## What you will do
The listing should be printed again without a single change.
Source material below:
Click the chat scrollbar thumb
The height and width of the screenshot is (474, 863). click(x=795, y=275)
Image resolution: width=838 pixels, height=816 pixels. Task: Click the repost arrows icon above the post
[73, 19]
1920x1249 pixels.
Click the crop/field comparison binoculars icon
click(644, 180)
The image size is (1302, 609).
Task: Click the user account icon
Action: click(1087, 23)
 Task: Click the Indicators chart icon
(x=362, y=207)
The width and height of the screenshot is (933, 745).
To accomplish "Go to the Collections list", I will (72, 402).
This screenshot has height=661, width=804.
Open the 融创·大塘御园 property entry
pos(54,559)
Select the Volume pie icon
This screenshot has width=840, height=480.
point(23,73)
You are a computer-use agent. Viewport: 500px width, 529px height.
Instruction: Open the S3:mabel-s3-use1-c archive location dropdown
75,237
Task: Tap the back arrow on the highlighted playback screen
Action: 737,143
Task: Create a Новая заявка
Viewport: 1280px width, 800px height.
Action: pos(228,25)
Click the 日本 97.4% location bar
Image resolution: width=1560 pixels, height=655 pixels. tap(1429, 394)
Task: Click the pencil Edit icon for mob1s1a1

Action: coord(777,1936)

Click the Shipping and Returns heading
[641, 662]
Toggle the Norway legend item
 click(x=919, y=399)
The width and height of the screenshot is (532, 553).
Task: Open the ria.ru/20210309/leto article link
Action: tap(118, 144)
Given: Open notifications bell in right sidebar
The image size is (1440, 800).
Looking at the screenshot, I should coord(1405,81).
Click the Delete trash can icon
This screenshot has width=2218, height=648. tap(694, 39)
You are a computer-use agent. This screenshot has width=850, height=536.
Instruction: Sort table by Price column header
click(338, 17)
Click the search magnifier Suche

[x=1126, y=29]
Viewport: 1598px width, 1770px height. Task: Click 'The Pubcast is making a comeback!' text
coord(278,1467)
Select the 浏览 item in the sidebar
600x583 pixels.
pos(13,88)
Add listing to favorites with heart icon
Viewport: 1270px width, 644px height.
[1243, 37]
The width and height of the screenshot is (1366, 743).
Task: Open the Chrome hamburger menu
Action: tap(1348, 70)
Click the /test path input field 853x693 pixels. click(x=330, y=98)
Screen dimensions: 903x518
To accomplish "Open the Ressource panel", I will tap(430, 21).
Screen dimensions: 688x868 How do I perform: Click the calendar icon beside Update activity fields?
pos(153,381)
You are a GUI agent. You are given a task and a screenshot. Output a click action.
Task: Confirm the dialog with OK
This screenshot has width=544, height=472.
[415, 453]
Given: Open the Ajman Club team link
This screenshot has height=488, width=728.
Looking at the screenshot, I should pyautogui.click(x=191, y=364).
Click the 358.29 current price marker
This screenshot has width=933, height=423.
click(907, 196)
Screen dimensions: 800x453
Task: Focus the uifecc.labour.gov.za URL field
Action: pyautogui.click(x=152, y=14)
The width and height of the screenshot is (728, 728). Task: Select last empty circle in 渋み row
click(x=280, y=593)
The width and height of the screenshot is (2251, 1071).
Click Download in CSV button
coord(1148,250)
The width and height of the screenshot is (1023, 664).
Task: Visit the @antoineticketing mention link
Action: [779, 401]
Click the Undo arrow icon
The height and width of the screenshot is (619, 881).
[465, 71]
End of Source material.
## Answer to this exercise
Click the chat scrollbar thumb
The height and width of the screenshot is (474, 863). click(x=795, y=275)
Image resolution: width=838 pixels, height=816 pixels. Task: Click the repost arrows icon above the post
[73, 19]
1920x1249 pixels.
Click the crop/field comparison binoculars icon
click(644, 180)
The image size is (1302, 609).
Task: Click the user account icon
Action: click(1087, 23)
 Task: Click the Indicators chart icon
(x=362, y=207)
The width and height of the screenshot is (933, 745).
To accomplish "Go to the Collections list", I will (72, 402).
This screenshot has height=661, width=804.
Open the 融创·大塘御园 property entry
pos(54,559)
Select the Volume pie icon
This screenshot has width=840, height=480.
point(23,73)
You are a computer-use agent. Viewport: 500px width, 529px height.
Instruction: Open the S3:mabel-s3-use1-c archive location dropdown
75,237
Task: Tap the back arrow on the highlighted playback screen
Action: 737,143
Task: Create a Новая заявка
Viewport: 1280px width, 800px height.
Action: pos(228,25)
Click the 日本 97.4% location bar
Image resolution: width=1560 pixels, height=655 pixels. tap(1429, 394)
Task: Click the pencil Edit icon for mob1s1a1

Action: coord(777,1936)

Click the Shipping and Returns heading
[641, 662]
Toggle the Norway legend item
 click(x=919, y=399)
The width and height of the screenshot is (532, 553).
Task: Open the ria.ru/20210309/leto article link
Action: tap(118, 144)
Given: Open notifications bell in right sidebar
The image size is (1440, 800).
Looking at the screenshot, I should coord(1405,81).
Click the Delete trash can icon
This screenshot has width=2218, height=648. tap(694, 39)
You are a computer-use agent. This screenshot has width=850, height=536.
Instruction: Sort table by Price column header
click(338, 17)
Click the search magnifier Suche

[x=1126, y=29]
Viewport: 1598px width, 1770px height. Task: Click 'The Pubcast is making a comeback!' text
coord(278,1467)
Select the 浏览 item in the sidebar
600x583 pixels.
pos(13,88)
Add listing to favorites with heart icon
Viewport: 1270px width, 644px height.
[1243, 37]
The width and height of the screenshot is (1366, 743).
Task: Open the Chrome hamburger menu
Action: tap(1348, 70)
Click the /test path input field 853x693 pixels. click(x=330, y=98)
Screen dimensions: 903x518
To accomplish "Open the Ressource panel", I will tap(430, 21).
Screen dimensions: 688x868 How do I perform: Click the calendar icon beside Update activity fields?
pos(153,381)
You are a GUI agent. You are given a task and a screenshot. Output a click action.
Task: Confirm the dialog with OK
This screenshot has width=544, height=472.
[415, 453]
Given: Open the Ajman Club team link
This screenshot has height=488, width=728.
Looking at the screenshot, I should pyautogui.click(x=191, y=364).
Click the 358.29 current price marker
This screenshot has width=933, height=423.
click(907, 196)
Screen dimensions: 800x453
Task: Focus the uifecc.labour.gov.za URL field
Action: pyautogui.click(x=152, y=14)
The width and height of the screenshot is (728, 728). Task: Select last empty circle in 渋み row
click(x=280, y=593)
The width and height of the screenshot is (2251, 1071).
Click Download in CSV button
coord(1148,250)
The width and height of the screenshot is (1023, 664).
Task: Visit the @antoineticketing mention link
Action: [779, 401]
Click the Undo arrow icon
The height and width of the screenshot is (619, 881).
[465, 71]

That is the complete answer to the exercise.